Gravity, Planet Of The Apes, And Doctor Who: What Do They Have In Common?

By Nick Venable | Published

This article is more than 2 years old

gravityI’m assuming if you’re even slightly well versed in cinema, you’re aware that Franklin J. Schaffner’s 1968 film Planet of the Apes does not involve a small space crew getting stranded out in the nothingness of outer space. So if you haven’t yet seen Alfonso Cuaron’s gorgeous space thriller Gravity yet, you should just turn back now, as there are spoilers wandering around below. Also, why haven’t you seen Gravity yet?

SPOILERS AHOY!

Thanks to Badass Digest, we now know that both of the aforementioned films share a location that ties into their narrative themes. But not one near the ISS or a fallen Statue of Liberty. Think something wetter.
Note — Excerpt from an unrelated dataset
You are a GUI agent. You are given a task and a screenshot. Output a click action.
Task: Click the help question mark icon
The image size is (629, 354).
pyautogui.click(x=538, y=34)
At the end of Gravity, there is a somewhat hamfisted sequence where Sandra Bullock’s character, Dr. Ryan Stone, comes crashing back down to Earth inside a Chinese space capsule. She lands in a lake, and there are a few fleeting moments when her safety is a concern. Of course she inevitably makes her way out of the capsule and emerges from the water onto land, crawling through the dirt and gripping it in her fists, entirely grateful to have something of Earth to hold onto again. She then stumbles to her feet and awkwardly walks off into the distance. It’s a moment of “rebirth” in a foreign-but-not-foreign land.

So it’s really no shock that the body of water she landed in is Lake Powell, the same lake that Charlton Heston and the Icarus crew crashed into near the beginning of Planet of the Apes. If we’re making comparisons here, this was almost like a rebirth for the astronauts as well, who had been in deep hibernation for two millennia and woke up without realizing where they were. Of course, it wasn’t much of an awakening for the crew member that died, but you get my drift. (Drift, like in water?) Here’s a shot of the setting below.

planet of the apes

Interestingly enough, this is also a setting shown in two Doctor Who episodes, “The Impossible Astronaut” and “The Wedding of River Song.” The episodes involved time traveling Doctors and alternate timelines and all the signature weirdness of the series. Take a look at that image below.

doctor who impossible astronaut

So, does any of this really mean anything very deep? Not really, though it does speak to the power of the “empty planet” landscape that surrounds the lake, which sits on part of the border between Arizona and Utah. Given Gravity‘s budget and production, they could have just filmed Bullock diving into a pool on a film set and added in a background later. But then this story wouldn’t exist, and we’d be no better than some damned dirty apes.